Langston Hughes: “I Wonder As I Wander” – From Russian Hill to Russia Itself

Langston Hughes: I Wonder As I Wander.  Collected Works, Vol. 14.  Edited with an Introduction by Joseph McLaren.  Columbia and London: Univ. of Missouri Press, 2003. 426 pp.

The bulk of this second volume of Hughes’ autobiography covers the relatively brief period from 1931-1933, yet is significantly longer than The Big Sea, which dealt with the first 28 years of his life.  He begins with his visits to Haiti and Cuba, but the centerpiece concerns his sojourn in the Soviet Union.  Heeding the advice of Lincoln Steffens, who had already been there, he left San Francisco for New York and sailed across the Atlantic well supplied with soap and toilet paper.  At age 30, he was one of the older members of a group of black Americans, most of them recent college graduates, who had signed up to make a movie and spend an exciting summer abroad.  (Another member of this group was Loren Miller, whose Wikipedia biography describes his distinguished career as a judge in California but neglects to mention his youthful participation in this project.)

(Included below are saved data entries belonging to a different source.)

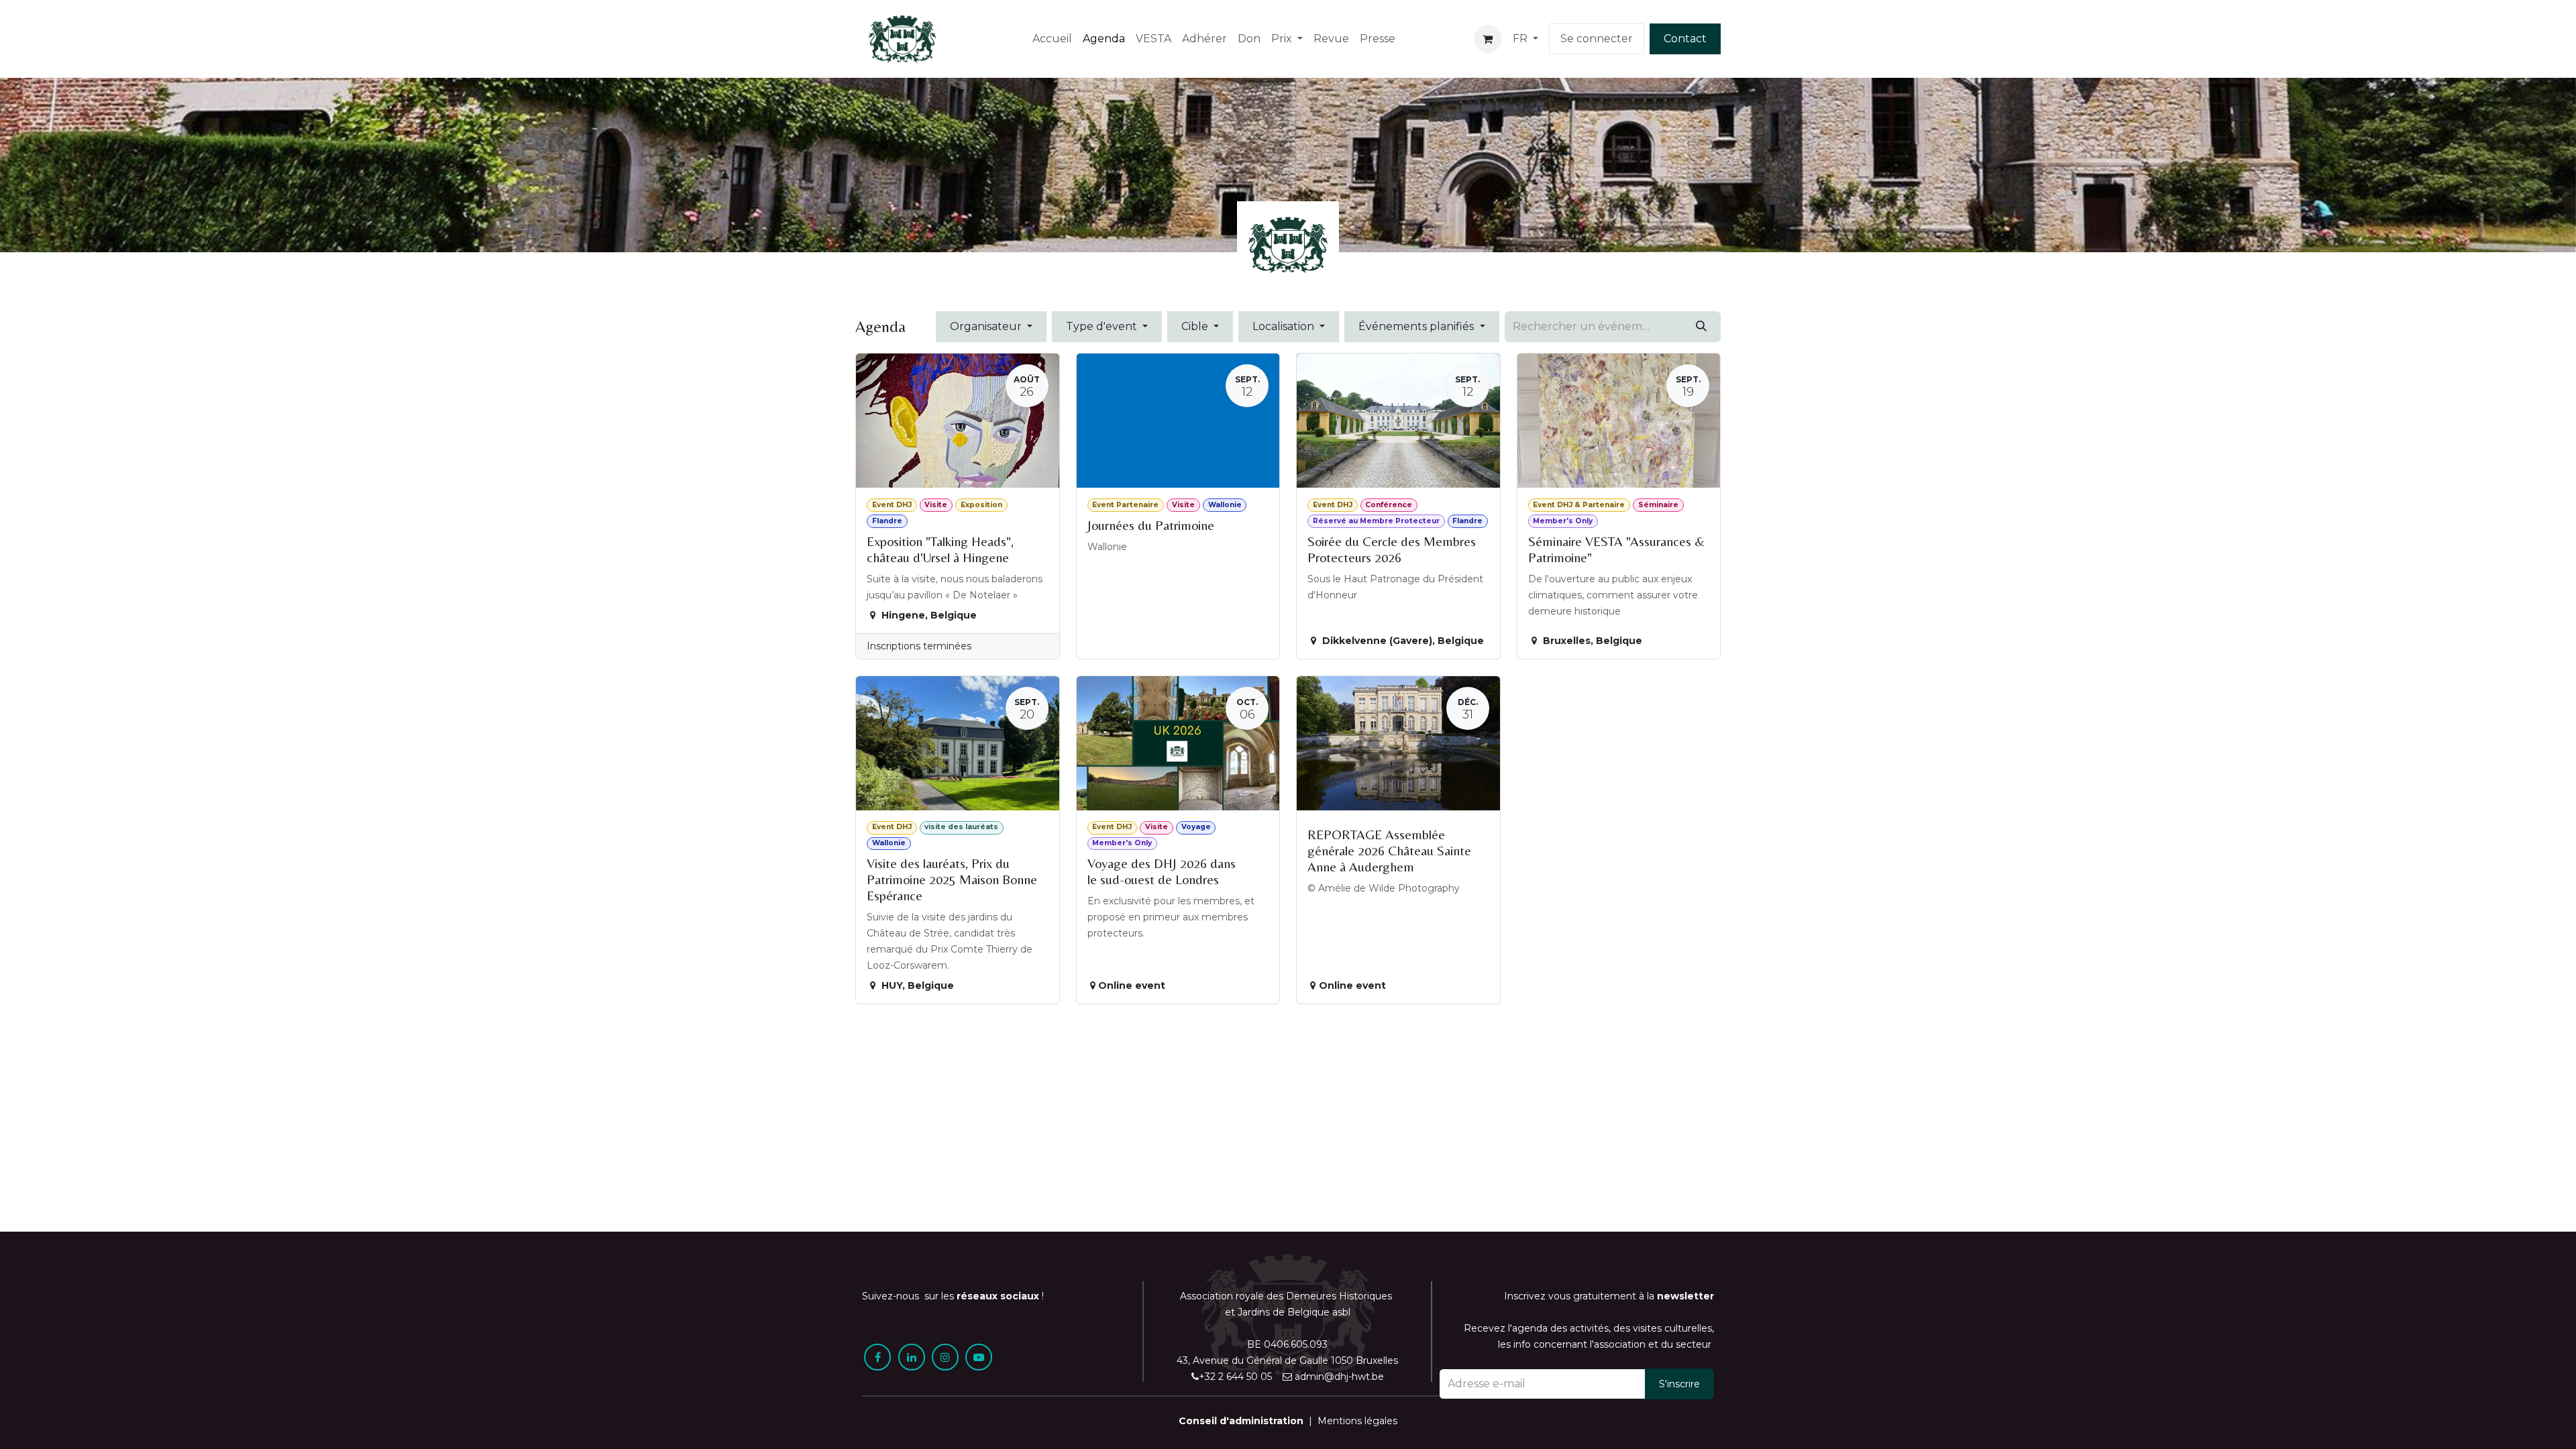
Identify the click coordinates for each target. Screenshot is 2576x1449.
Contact (1685, 38)
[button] (1679, 1383)
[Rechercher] (1701, 326)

Image result for Langston Hughes on board the Europa

(The film team aboard the Europa; Langston Hughes is probably third from right in middle row.  Directly behind him is Lloyd Patterson, one of the three who decided to remain in the Soviet Union.  RT, the channel formerly known as Russia Today, broadcast a program about American Negroes in the USSR which included an interview with Patterson’s son, who showed a copy of this picture.  The son returned to the US after the collapse of the Soviet Union and was interviewed in a DC nursing home.)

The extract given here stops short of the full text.